Dr Hazelton yesterday gave a talk about ''Collaborating on a regeneration cookbook'', on the second day of Heritage Impact150, a national symposium. And he discussed ''ingredients and skills for heritage-led regeneration'' in Dunedin.
The symposium was held mainly at the Dunedin Gasworks Museum Fitting Shop.
This historic brick building was reopened in 2011 after a $900,000 restoration project - strongly backed by the city council - saved it after an engineering report warned of imminent collapse.
Close collaboration with heritage building owners and other stakeholders was playing a key role in heritage-led regeneration in Dunedin, Dr Hazelton said.
Some critics had charged that the success of restoration and redevelopment efforts in the Warehouse Precinct, near the Exchange, had resulted from the city council ''throwing money'' at the area.

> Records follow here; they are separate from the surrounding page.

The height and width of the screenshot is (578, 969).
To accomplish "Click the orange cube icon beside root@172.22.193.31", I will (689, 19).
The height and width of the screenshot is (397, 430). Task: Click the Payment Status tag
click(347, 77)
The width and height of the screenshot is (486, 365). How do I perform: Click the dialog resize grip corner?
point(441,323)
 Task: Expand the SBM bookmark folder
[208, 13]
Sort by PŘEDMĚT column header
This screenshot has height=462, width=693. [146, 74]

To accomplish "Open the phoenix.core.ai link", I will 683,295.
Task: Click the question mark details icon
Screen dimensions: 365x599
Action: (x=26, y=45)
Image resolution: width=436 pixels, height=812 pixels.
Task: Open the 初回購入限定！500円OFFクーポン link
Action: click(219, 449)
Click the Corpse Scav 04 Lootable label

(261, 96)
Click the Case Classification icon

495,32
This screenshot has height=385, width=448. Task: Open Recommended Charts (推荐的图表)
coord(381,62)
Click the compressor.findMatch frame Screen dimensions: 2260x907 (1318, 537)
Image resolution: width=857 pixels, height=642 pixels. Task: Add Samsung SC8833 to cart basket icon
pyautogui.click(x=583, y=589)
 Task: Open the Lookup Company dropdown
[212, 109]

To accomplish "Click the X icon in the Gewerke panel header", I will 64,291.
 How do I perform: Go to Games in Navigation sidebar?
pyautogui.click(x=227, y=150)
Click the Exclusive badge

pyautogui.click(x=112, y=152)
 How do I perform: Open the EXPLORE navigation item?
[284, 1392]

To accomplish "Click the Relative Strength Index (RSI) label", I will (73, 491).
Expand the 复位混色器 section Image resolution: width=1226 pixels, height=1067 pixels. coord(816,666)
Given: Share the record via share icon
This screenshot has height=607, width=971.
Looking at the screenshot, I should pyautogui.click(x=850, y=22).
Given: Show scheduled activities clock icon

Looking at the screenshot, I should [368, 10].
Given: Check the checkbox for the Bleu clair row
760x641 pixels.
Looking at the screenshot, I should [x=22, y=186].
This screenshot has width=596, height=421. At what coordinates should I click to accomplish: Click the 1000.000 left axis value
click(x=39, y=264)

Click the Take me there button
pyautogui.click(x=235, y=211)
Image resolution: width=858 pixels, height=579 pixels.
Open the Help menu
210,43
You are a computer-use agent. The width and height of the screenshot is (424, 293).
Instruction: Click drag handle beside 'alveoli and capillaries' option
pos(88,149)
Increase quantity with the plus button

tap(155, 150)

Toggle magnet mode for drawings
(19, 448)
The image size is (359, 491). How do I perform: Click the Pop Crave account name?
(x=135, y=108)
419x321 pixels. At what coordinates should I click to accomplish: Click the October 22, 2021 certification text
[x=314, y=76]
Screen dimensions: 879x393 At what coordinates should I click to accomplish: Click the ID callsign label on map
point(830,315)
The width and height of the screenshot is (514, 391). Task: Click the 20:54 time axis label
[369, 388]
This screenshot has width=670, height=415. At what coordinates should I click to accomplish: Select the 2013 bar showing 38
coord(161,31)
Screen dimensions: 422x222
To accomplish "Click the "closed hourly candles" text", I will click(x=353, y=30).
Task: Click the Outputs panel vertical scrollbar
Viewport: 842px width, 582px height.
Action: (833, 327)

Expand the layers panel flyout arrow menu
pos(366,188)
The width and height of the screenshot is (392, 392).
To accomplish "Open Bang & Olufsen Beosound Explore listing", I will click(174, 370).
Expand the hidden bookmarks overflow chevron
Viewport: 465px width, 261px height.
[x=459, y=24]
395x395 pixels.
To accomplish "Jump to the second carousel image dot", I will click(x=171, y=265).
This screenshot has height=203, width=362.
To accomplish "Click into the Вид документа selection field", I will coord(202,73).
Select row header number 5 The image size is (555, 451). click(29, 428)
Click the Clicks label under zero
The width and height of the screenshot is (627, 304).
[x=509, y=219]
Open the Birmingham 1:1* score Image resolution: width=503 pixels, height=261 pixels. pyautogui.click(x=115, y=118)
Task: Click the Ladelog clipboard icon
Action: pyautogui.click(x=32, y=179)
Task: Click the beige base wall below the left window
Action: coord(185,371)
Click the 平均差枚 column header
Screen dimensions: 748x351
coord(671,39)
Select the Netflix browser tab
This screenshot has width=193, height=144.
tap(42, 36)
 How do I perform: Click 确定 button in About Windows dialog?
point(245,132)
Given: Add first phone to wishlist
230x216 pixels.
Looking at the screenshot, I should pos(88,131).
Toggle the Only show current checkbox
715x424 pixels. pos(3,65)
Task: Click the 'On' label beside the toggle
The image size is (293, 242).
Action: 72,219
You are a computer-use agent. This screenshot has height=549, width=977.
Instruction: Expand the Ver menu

In fact, the council had limited funds, and only relatively modest sums, amounting to about $270,000, had recently been provided to encourage owners to pursue restoration work there, including through a grants scheme for reuse of heritage buildings. And over the past couple of years, building owners had invested more than $5 million in restoration and upgrading work there.
''If we can achieve what we have at a time when the economy is flat, imagine what we could do when the economy grows,'' he added in an interview.
He is project managing the DCC's Warehouse Precinct Revitalisation Project and had been working with building owners to find innovative ways to reuse Dunedin's many under-utilised heritage buildings.
Mr Hazelton said momentum was growing and heritage building owners were already encouraging others to do more to restore their own buildings.
English-based Gasworks Museum patron Sir Neil Cossons said he had been ''astonished'' at the heritage regeneration progress that had been achieved in Dunedin in the five years since his last visit.
The national symposium had highlighted some of the ''terrific'' developments and marked ''an important step forward'' for the museum and Dunedin's industrial heritage, he said.